The release of Google Chrome Frame, a new open source plugin that injects Chrome's renderer and JavaScript engine into Microsoft's browser, earlier this week had many web developers happily dancing long through the night. Finally, someone had found a way to get Internet Explorer users up to speed on the Web. Microsoft, on the other hand, is warning IE users that it does not recommend installing the plugin. What does the company have against the plugin? It makes Internet Explorer less secure.

"With Internet Explorer 8, we made significant advancements and updates to make the browser safer for our customers," a Microsoft spokesperson told Ars. "Given the security issues with plugins in general and Google Chrome in particular, Google Chrome Frame running as a plugin has doubled the attach area for malware and malicious scripts. This is not a risk we would recommend our friends and families take." The spokesperson also referred us to the latest phishing and malware data from NSS Labs, the same security company that found IE8 was the most secure browser in August 2009 via two Microsoft-sponsored reports.
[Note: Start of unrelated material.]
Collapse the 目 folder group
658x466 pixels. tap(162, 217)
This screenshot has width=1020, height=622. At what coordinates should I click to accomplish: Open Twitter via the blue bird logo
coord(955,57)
Some of the points Microsoft makes in its statement are controversial, though it's not all simple PR talk. Plugins and add-ons are definitely a huge security issue; they usually remain unpatched longer than most and often end up doing more damage than vulnerabilities in the actual browser. As for IE + Google Chrome Frame potentially allowing for double the damage because the browser mutant would be open to a wider range of attacks, we're going to have to call foul. Somehow we doubt there is a significant amount of malware specifically targeting Chrome, and for whatever exists, we're pretty sure most would fail when encountering IE + Google Chrome Frame. These Web attacks would be written to be able to circumvent Chrome's security measures and would simply not expect Internet Explorer's security layers.

more.. link to news article

elgato · Joined: 24 Feb 2005 Posts: 16923 Location: Texas

Related:

"Researchers find flaws in Google Chrome OS systems"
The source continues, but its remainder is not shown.